_SUPPLIED PASSAGE_
Tag Archives: collection

A Happy Museum? Of Course!

Museums are not just about their contents, important though the exhibits are. It’s increasingly recognised that museums have an important part to play in the well-being of people generally, and not just that of their normal visitors. London Transport Museum keenly supports this view and is working to develop its services in less conventional ways. Indeed its very successful volunteer programme is an excellent example of an activity that benefits both the museum and the individual.

Hence the “Happy Museum”: a programme that has been developed with a number of other museums (such as the Godalming Museum and the Story Museum, Oxford) to explore the opportunity for increased sustainability through wider and deeper engagement with all potential audiences. Funding for the “Happy Museum” has been provided by the Paul Hamlyn Foundation and Arts Council England, amongst others. One result of LTM’s engagement with the “Happy Museum” has been a project with St. Mungo’s, the homelessness charity, aiming to help excluded people engage positively with society.


A number of potential volunteers for the project were identified by St. Mungo’s, and they met with LTM staff at an Open Day in late 2012. As a result a group of St Mungo’s clients have been engaged in voluntary work at the museum, working closely with the curators. I met Chris Daniels at the Acton Depot one day recently, where he was busy cleaning a train of 1938 tube stock inside and out in preparation for the Acton Open Weekend. Chris also volunteers with St Mungo’s itself, and has been busy gardening; he confided in me that he was very glad to be working indoors on this particular (very cold) day. So was I!

_Word and element pointing records_
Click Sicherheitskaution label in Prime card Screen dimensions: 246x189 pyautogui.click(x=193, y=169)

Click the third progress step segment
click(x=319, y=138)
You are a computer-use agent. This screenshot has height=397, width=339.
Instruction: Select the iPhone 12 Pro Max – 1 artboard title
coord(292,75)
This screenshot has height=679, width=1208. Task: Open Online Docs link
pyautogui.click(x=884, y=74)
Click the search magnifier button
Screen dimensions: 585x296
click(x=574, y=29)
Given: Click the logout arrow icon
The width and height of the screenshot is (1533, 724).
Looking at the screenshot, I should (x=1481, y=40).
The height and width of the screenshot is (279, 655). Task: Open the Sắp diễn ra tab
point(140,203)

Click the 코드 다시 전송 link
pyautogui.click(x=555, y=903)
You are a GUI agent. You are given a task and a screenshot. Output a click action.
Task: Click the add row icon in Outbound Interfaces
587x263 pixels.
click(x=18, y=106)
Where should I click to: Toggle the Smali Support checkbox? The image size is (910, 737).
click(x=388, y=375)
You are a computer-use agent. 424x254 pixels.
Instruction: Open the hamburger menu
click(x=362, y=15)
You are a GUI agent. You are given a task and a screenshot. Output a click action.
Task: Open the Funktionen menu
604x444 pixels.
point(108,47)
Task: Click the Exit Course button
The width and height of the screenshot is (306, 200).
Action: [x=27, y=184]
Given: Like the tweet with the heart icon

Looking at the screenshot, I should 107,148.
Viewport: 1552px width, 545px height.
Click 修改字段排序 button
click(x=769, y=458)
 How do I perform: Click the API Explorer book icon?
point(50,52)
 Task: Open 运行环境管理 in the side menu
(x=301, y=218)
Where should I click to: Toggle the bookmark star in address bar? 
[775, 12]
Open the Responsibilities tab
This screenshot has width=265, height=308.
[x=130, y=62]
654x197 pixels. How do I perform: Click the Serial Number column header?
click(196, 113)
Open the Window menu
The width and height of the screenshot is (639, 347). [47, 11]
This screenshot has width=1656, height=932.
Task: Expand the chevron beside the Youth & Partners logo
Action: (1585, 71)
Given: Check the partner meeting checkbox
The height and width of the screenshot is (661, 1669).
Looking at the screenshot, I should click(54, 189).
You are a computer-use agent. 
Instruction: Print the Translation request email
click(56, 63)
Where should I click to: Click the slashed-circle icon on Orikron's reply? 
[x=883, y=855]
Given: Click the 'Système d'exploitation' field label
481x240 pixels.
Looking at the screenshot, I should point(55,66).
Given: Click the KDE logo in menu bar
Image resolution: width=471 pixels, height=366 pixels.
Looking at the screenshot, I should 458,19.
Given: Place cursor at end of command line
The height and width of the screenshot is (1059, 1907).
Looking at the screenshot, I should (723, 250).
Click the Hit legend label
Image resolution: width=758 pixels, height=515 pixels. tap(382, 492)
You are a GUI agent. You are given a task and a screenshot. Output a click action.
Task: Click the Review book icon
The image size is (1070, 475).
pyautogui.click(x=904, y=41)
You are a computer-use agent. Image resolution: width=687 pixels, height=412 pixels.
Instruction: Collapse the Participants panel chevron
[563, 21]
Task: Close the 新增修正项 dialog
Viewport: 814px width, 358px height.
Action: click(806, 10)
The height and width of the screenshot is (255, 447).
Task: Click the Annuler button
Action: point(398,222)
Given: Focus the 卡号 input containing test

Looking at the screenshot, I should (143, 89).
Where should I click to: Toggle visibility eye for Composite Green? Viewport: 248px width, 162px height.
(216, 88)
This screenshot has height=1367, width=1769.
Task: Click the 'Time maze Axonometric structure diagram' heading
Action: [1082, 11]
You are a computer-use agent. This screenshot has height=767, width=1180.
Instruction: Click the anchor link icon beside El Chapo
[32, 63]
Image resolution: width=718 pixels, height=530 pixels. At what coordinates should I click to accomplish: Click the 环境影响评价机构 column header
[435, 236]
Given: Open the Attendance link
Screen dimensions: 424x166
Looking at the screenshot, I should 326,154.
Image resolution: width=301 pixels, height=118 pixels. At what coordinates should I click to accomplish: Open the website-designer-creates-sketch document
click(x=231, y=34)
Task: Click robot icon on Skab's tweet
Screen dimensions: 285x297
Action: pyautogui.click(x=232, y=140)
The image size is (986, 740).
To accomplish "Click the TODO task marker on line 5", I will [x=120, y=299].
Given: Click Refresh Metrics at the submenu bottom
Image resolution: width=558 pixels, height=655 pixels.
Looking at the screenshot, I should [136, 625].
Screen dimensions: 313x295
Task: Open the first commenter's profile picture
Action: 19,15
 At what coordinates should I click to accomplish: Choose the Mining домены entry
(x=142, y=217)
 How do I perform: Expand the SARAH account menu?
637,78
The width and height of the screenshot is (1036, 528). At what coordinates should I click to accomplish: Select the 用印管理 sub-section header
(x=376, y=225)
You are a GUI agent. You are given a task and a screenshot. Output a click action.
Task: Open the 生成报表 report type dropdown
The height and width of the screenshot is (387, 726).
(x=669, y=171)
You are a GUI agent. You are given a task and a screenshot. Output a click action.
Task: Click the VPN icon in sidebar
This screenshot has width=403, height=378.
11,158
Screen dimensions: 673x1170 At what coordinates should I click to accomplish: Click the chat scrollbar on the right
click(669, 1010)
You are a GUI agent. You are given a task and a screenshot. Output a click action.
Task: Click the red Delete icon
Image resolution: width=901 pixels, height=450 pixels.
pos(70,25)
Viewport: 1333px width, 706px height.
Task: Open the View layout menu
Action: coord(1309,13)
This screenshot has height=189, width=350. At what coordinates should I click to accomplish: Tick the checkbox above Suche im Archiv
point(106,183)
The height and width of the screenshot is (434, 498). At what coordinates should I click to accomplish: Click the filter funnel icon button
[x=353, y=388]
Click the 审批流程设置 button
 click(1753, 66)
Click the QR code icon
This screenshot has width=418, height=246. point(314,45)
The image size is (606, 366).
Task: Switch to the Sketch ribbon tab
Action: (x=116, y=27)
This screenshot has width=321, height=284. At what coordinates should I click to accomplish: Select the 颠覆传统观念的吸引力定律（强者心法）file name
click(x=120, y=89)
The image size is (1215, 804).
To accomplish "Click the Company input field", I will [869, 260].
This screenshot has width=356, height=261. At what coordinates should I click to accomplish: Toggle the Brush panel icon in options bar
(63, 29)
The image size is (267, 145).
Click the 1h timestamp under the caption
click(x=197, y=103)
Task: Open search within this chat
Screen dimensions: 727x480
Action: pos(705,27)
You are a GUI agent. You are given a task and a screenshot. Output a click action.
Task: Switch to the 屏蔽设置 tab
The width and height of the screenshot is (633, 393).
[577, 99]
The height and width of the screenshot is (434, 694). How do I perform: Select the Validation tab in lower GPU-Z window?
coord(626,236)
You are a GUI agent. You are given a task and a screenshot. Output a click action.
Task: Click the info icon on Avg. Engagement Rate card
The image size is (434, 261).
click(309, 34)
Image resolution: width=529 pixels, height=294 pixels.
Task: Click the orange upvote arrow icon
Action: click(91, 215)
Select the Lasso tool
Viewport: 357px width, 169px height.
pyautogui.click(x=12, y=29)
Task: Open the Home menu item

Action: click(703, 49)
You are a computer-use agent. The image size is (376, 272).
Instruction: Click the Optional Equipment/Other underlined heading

_SHORT EXERCISE A_
According to the Happy Museum post, which charity did London Transport Museum work with on a project to help excluded people engage positively with society?
_SHORT EXERCISE B_
Write out the records from their first line up to and including the line with "click(x=574, y=29)".

_TASK ANSWER A_
St. Mungo's, the homelessness charity.

_TASK ANSWER B_
Click Sicherheitskaution label in Prime card Screen dimensions: 246x189 pyautogui.click(x=193, y=169)

Click the third progress step segment
click(x=319, y=138)
You are a computer-use agent. This screenshot has height=397, width=339.
Instruction: Select the iPhone 12 Pro Max – 1 artboard title
coord(292,75)
This screenshot has height=679, width=1208. Task: Open Online Docs link
pyautogui.click(x=884, y=74)
Click the search magnifier button
Screen dimensions: 585x296
click(x=574, y=29)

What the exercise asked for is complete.